February 4, 2021
For practitioners at the USPTO, the reversal of a 101 rejection in Ex parte Patil (PTAB January 7, 2021), APJs Grimes, Scneider and Valek, in Appeal 2020-002775 should be interesting if not provide some light on the dance floor for doing the two-step with the USPTO.
The invention focused on assessing genetic variability with a system including databases and processors and as recited in Claim 27 U.S. 15/169,498:
27. A system for genomic analysis to determine pharmacogenomic-related genetic loci without a priori knowledge of the location of said loci, the system comprising:
one or more databases that store information obtained from genotyping genomic DNA of individuals in a case population which comprises individuals who exhibit a response to a drug to determine frequency of one or more informative genetic variations in the case population and information obtained from genotyping genomic DNA of individuals in a control population which comprises individuals who do not exhibit the response to the drug to determine frequency of one or more informative genetic variations in the control population, wherein the one or more informative genetic variations distinguish one haplotype pattern from other haplotype patterns of a haplotype block;
a server comprising:
one or more processors; and
a computer memory comprising processor executable instructions that, when executed by the one or more processors, cause the one or more processors to perform the following:
access the one or more databases;
compare frequencies of the one or more informative genetic variations between the case population and the control population;
select the one or more informative genetic variations which have a frequency in the case population which is significantly different to the control population as pharmacogenomic-related genetic loci; and
provide a report to a client device in communication with the server across a communications network, wherein the report includes a description of the one or more informative genetic variations which have a frequency in the case population which is significantly different to the frequency in the control population as pharmacogenomics-related genetic loci.

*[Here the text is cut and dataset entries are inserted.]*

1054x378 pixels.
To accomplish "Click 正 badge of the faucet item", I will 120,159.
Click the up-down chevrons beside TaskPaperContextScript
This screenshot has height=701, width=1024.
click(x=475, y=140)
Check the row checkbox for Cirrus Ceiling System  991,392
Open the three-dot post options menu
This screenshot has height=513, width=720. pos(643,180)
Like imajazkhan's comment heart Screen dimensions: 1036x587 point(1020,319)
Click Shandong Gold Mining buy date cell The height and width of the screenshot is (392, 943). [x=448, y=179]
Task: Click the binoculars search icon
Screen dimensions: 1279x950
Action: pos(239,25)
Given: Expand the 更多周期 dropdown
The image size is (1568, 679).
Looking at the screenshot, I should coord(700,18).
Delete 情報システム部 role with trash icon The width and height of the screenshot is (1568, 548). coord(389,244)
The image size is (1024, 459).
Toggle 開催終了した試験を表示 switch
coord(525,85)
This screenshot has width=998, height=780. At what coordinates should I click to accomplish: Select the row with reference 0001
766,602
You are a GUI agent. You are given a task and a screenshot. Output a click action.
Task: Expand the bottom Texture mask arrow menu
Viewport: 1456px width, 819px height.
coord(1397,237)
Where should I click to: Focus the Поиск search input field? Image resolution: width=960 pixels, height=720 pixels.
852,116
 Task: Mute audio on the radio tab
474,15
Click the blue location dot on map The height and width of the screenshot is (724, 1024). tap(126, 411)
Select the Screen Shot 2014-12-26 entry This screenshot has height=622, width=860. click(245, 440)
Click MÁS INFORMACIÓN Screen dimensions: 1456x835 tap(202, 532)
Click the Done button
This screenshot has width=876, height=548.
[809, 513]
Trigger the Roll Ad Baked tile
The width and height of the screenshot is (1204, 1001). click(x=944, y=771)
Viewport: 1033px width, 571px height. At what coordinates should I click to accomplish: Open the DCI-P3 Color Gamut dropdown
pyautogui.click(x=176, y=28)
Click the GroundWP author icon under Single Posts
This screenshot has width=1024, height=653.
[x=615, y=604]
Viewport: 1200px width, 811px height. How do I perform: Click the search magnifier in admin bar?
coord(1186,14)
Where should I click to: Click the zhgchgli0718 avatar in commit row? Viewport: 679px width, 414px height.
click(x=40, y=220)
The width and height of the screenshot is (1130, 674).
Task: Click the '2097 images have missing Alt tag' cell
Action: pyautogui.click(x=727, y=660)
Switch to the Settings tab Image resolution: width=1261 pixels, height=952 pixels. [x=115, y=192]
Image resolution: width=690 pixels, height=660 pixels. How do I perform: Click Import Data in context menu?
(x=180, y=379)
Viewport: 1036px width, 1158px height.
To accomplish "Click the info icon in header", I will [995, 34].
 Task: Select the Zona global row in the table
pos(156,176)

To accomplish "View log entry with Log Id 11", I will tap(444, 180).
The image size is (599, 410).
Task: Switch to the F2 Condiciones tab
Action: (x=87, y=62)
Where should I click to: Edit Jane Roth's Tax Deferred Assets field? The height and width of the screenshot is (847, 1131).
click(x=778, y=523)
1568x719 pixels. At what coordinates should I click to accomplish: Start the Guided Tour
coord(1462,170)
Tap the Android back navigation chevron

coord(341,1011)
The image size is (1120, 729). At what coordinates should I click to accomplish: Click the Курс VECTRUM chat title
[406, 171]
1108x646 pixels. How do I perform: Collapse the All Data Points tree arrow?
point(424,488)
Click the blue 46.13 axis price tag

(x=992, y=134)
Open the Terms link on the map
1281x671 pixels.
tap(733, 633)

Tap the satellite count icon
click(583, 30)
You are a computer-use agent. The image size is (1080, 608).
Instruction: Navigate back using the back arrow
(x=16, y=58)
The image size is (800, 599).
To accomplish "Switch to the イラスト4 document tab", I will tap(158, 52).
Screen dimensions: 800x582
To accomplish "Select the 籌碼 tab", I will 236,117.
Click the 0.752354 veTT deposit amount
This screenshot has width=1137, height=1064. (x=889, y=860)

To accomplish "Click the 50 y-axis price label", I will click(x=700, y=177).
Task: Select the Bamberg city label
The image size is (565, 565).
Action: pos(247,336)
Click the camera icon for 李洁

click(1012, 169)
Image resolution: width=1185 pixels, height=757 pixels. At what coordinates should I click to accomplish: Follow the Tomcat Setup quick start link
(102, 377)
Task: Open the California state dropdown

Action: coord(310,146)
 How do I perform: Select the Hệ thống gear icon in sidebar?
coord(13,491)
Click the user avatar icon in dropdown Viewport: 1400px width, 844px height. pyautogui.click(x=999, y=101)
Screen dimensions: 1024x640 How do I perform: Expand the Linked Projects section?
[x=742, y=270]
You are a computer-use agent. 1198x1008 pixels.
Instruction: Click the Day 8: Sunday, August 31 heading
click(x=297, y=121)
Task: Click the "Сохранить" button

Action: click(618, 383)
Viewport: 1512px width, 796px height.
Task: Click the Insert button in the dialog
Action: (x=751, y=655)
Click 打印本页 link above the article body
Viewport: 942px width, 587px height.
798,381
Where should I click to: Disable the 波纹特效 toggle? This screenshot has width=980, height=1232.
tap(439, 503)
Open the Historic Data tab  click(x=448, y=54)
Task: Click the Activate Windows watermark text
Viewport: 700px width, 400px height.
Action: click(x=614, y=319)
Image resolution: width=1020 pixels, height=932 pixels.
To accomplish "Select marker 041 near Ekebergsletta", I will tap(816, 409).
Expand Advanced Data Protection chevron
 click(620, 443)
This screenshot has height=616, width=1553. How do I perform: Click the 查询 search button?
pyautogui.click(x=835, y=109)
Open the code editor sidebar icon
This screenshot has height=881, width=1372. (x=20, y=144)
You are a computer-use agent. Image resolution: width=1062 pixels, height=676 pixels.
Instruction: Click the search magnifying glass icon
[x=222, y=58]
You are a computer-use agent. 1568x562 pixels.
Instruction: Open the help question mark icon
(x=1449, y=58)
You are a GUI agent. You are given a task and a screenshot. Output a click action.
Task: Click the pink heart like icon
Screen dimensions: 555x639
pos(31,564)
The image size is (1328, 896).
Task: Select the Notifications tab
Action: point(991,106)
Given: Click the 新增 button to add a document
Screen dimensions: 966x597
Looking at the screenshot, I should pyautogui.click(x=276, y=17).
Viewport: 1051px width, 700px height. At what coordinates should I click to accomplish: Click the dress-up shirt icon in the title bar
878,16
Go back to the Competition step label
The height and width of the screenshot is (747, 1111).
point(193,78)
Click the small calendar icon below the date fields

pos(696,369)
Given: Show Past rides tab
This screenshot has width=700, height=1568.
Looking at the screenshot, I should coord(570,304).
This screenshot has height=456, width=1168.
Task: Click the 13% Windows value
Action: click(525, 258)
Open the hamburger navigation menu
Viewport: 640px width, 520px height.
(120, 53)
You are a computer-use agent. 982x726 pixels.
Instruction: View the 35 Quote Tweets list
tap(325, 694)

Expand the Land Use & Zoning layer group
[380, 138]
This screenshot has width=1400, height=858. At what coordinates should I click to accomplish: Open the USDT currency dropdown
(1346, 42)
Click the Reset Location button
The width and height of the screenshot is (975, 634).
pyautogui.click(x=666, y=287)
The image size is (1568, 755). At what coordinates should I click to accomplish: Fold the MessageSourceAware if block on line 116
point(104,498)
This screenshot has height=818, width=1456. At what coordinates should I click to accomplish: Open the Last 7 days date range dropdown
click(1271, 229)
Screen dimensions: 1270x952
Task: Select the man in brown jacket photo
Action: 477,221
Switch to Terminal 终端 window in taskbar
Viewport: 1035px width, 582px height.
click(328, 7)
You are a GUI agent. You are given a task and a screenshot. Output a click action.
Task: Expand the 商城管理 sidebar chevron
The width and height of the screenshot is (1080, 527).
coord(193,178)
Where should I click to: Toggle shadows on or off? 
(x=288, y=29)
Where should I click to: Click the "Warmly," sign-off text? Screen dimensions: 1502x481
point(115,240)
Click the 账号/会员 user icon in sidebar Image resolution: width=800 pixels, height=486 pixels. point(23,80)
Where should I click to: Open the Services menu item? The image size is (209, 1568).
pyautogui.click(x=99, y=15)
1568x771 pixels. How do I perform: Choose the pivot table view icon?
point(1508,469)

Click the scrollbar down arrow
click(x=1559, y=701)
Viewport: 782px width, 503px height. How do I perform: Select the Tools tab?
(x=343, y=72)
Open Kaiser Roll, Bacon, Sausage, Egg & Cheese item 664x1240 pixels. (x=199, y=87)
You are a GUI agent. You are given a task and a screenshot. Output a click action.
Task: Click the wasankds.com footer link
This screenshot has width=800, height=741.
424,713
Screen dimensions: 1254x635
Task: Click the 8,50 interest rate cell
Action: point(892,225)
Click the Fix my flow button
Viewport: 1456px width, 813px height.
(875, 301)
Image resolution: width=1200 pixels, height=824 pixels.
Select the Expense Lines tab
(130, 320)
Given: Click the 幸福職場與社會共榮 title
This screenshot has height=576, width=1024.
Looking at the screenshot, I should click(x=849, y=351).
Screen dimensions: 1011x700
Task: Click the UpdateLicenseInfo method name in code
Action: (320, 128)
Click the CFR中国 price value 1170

The claims were rejected under 35 USC 101 because according to the Examiner:
“[t]he one or more databases recited in claims 27–29 are directed to abstract ideas while all method steps recited in claims 30–34 are directed to a process comprising performing abstract ideas.”
“do not show that the claimed invention can improve computer-related technology or computer functionality.”
“[c]laims 27 and 30 do not have additional limitations that constitute conventional [sic, unconventional?] steps appended to the abstract ideas,”
The PTAB referencing Mayo, Alice and the USPTO 101 revised guidance (January 2019) that articulated the Two Prong test (Steps 2A and 2B) determined whether the claim (1) recites a judicial exception and (2) does not integrate that exception into a practical application. The rejection was reversed because the rejection failed at the first prong (Step 2A).
APJ Grimes reasoned (and in a footnote 6 (emphasis added): “The Revised Guidance describes the extra measures that an Examiner should apply in the rare circumstances of an “abstract idea” that does not fall in one of the enumerated categories. Id. at 56–57. Those measures were not taken in the present case.”):
The Revised Guidance identifies three groupings of subject matter included in the abstract idea exception: “Mathematical concepts,” “Certain methods of organizing human activity,” and “Mental processes.” 84 Fed. Reg. at 52. The Revised Guidance states that, except in rare circumstances, “[c]laims that do not recite matter that falls within these enumerated groupings of abstract ideas should not be treated as reciting abstract ideas.” Id. at 53.
The Examiner therefore has not shown that claims 27–29 recite an abstract idea within the categories set out in the Revised Guidance.
the Examiner has provided no analysis showing that any of the steps of claim 30 recites a mathematical process, a method of organizing human activity, or a mental process.
In other words, the PTAB reversed the 101 rejection because the Examiner did not follow the USPTO’s guidance. In addition, this case should be a reminder that when the law (or guidance changes), it would be advisable to determine how, if at all, the respective positions should be revisited. For instance, should a 101 rejection still remain (maybe in a pending Appeal) in an application that stems from pre-January 2019 Patent Office guidance, it would be wise to review that rejection to determine if additional argument and, where applicable, briefing could be beneficial noting this final comment in the decision:
The Examiner points out that the rejection in the Final Office Action could not have followed the Revised Guidance because that Office Action was mailed before the Revised Guidance was issued. Ans. 16. While this is true, it is also true (as Appellant has pointed out, Reply Br. 2) that the Examiner could have applied the appropriate analysis in the rejection set out in the Answer, but failed to do so. The Examiner’s conclusory statement that “rewriting the rejection under 35 U.S.C. 101 according to ‘Revised Guidance’ will not change the results” (Ans. 16) does not take the place of a proper analysis.